## EXTRACTED TEXT

★ ★ ★ ★ ★ ★ ★

# Anthony's ADA Mini-S



## Darkblade48 (Jan 28, 2008)

Long time, no update. My ADA Mini-S has been through several iterations and rescapes, since my last post (seen here: http://gtaaquaria.com/forum/showthread.php?t=15408&page=6#54)

This is what it looked like before I tore it down.



I didn't really like the look _Ludwigia arcuata_ (too large leaved), so I ended up rescaping the entire aquarium again.



Oh the humanity!



I took a quick picture; forgot to take a picture before I put the equipment back in. Also, I haven't started replanting the HC yet...that is a job for another day.

Does anyone have some suggestions for other Mini-S size-suitable plants? I'm looking for something very small, and fine leaved.

Also, a quick picture of some of the RCS I have:


----------



## Beijing08 (Jul 19, 2010)

Looking good Anthony!
Seems like your routine is every Holiday you do a sale and redo your ADA mini s. 
you could try some flame moss and do a rockscape without the blyxa, it might look like a mountain full of pine or cedar.


----------



## jimmyjam (Nov 6, 2007)

Hey Anthony.. looking solid. any deaths from all the moves and rescaped? 

I would suggest some baby tears .. (HM) or I even have a smaller version of it.. I cant remember the name, nor can i find a picture of it online. It grows really slow, looks similar to hm but grows straight.


----------



## Darkblade48 (Jan 28, 2008)

No deaths so far. Maybe a few of the tiny shrimplets died (but I can't really see them anyway...)

★ ★ ★ ★ ★ ★ ★

## DATASET EXCERPTS
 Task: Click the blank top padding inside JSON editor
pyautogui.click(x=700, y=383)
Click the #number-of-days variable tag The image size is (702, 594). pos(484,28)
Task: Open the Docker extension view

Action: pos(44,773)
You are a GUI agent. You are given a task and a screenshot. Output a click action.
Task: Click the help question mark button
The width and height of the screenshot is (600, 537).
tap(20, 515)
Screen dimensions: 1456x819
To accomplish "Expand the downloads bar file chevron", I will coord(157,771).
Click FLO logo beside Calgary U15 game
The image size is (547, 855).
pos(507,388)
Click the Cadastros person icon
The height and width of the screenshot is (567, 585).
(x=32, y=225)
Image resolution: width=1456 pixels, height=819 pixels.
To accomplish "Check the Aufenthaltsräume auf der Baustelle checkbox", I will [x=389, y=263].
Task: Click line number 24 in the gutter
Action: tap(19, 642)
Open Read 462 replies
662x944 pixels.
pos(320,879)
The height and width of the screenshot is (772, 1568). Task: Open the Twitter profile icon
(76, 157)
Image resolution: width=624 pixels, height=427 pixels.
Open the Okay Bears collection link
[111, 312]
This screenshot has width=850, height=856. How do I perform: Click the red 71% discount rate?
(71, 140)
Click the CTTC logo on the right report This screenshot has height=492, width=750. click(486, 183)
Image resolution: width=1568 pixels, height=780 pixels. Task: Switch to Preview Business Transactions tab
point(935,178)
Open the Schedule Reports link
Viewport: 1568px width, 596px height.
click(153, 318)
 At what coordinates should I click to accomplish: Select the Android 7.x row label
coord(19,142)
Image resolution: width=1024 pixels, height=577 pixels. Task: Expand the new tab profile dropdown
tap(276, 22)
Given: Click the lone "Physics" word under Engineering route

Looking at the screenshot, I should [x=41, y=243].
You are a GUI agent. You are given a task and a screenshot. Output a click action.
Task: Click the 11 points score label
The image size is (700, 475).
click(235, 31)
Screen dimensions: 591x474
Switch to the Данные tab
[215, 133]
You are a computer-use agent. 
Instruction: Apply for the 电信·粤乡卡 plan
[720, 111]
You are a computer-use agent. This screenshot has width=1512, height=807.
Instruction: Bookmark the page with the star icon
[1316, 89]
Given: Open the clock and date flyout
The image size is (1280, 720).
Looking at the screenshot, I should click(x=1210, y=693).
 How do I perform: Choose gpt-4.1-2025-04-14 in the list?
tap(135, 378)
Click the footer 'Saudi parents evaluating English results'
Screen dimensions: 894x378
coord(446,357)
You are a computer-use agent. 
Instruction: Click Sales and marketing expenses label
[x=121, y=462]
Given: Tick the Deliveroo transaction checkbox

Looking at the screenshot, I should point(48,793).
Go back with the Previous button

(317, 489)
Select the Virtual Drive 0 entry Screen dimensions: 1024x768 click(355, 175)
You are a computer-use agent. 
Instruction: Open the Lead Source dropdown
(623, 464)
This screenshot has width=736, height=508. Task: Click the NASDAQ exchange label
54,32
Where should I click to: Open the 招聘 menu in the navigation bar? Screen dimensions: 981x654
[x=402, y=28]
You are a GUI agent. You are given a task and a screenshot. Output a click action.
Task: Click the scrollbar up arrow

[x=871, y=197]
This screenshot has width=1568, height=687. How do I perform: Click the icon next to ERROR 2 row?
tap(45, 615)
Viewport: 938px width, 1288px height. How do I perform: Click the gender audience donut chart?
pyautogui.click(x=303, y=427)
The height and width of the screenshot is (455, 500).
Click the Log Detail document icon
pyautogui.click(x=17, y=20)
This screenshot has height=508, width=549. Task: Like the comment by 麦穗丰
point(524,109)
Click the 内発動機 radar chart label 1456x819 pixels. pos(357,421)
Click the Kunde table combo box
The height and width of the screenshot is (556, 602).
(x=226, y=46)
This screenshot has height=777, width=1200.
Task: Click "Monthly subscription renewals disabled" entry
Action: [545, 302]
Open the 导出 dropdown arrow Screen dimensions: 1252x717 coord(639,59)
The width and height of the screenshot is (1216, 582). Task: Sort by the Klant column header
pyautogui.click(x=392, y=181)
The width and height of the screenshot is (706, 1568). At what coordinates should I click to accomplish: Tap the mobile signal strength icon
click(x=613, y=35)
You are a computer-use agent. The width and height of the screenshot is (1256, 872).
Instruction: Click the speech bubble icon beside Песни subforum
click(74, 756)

★ ★ ★ ★ ★ ★ ★

## THE TASKS
1. In the forum thread, what moss does Beijing08 suggest trying?
2. Convert the portion of the entries that opens with the line containing "Click the Cadastros person icon" and closes with the line containing "tap(276, 22)" into a Markdown table with the columns Row and Line. Number each line in Row, and omit any blank lines.

## COMPLETED EXERCISE
1. Flame moss.

2.
| Row | Line |
|---|---|
| 1 | Click the Cadastros person icon |
| 2 | The height and width of the screenshot is (567, 585). |
| 3 | (x=32, y=225) |
| 4 | Image resolution: width=1456 pixels, height=819 pixels. |
| 5 | To accomplish "Check the Aufenthaltsräume auf der Baustelle checkbox", I will [x=389, y=263]. |
| 6 | Task: Click line number 24 in the gutter |
| 7 | Action: tap(19, 642) |
| 8 | Open Read 462 replies |
| 9 | 662x944 pixels. |
| 10 | pos(320,879) |
| 11 | The height and width of the screenshot is (772, 1568). Task: Open the Twitter profile icon |
| 12 | (76, 157) |
| 13 | Image resolution: width=624 pixels, height=427 pixels. |
| 14 | Open the Okay Bears collection link |
| 15 | [111, 312] |
| 16 | This screenshot has width=850, height=856. How do I perform: Click the red 71% discount rate? |
| 17 | (71, 140) |
| 18 | Click the CTTC logo on the right report This screenshot has height=492, width=750. click(486, 183) |
| 19 | Image resolution: width=1568 pixels, height=780 pixels. Task: Switch to Preview Business Transactions tab |
| 20 | point(935,178) |
| 21 | Open the Schedule Reports link |
| 22 | Viewport: 1568px width, 596px height. |
| 23 | click(153, 318) |
| 24 |  At what coordinates should I click to accomplish: Select the Android 7.x row label |
| 25 | coord(19,142) |
| 26 | Image resolution: width=1024 pixels, height=577 pixels. Task: Expand the new tab profile dropdown |
| 27 | tap(276, 22) |